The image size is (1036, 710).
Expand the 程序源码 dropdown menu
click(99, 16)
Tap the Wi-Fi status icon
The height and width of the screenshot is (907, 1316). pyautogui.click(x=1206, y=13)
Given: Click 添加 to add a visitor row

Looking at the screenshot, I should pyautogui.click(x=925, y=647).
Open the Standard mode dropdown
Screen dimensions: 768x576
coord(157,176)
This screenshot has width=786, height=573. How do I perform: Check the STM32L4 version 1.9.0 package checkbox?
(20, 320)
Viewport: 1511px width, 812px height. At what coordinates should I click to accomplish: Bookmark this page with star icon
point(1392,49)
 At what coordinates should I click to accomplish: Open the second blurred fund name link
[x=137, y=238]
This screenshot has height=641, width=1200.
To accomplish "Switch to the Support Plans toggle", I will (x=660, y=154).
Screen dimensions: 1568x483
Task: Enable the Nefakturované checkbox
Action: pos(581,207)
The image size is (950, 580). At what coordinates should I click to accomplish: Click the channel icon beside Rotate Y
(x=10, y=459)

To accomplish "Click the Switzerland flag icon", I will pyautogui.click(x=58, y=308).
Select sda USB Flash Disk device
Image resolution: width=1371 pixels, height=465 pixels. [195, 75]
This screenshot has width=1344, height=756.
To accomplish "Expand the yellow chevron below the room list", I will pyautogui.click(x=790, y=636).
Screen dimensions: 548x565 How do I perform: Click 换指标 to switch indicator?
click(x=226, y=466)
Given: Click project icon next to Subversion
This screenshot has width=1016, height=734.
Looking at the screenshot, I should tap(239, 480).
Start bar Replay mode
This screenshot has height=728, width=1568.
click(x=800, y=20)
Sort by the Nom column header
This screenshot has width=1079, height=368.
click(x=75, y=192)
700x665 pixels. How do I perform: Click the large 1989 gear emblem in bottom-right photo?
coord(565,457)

—————

> [Exercise instructions]: Return the full material exactly.

> [Exercise result]:
The image size is (1036, 710).
Expand the 程序源码 dropdown menu
click(99, 16)
Tap the Wi-Fi status icon
The height and width of the screenshot is (907, 1316). pyautogui.click(x=1206, y=13)
Given: Click 添加 to add a visitor row

Looking at the screenshot, I should pyautogui.click(x=925, y=647).
Open the Standard mode dropdown
Screen dimensions: 768x576
coord(157,176)
This screenshot has width=786, height=573. How do I perform: Check the STM32L4 version 1.9.0 package checkbox?
(20, 320)
Viewport: 1511px width, 812px height. At what coordinates should I click to accomplish: Bookmark this page with star icon
point(1392,49)
 At what coordinates should I click to accomplish: Open the second blurred fund name link
[x=137, y=238]
This screenshot has height=641, width=1200.
To accomplish "Switch to the Support Plans toggle", I will (x=660, y=154).
Screen dimensions: 1568x483
Task: Enable the Nefakturované checkbox
Action: pos(581,207)
The image size is (950, 580). At what coordinates should I click to accomplish: Click the channel icon beside Rotate Y
(x=10, y=459)

To accomplish "Click the Switzerland flag icon", I will pyautogui.click(x=58, y=308).
Select sda USB Flash Disk device
Image resolution: width=1371 pixels, height=465 pixels. [195, 75]
This screenshot has width=1344, height=756.
To accomplish "Expand the yellow chevron below the room list", I will pyautogui.click(x=790, y=636).
Screen dimensions: 548x565 How do I perform: Click 换指标 to switch indicator?
click(x=226, y=466)
Given: Click project icon next to Subversion
This screenshot has width=1016, height=734.
Looking at the screenshot, I should tap(239, 480).
Start bar Replay mode
This screenshot has height=728, width=1568.
click(x=800, y=20)
Sort by the Nom column header
This screenshot has width=1079, height=368.
click(x=75, y=192)
700x665 pixels. How do I perform: Click the large 1989 gear emblem in bottom-right photo?
coord(565,457)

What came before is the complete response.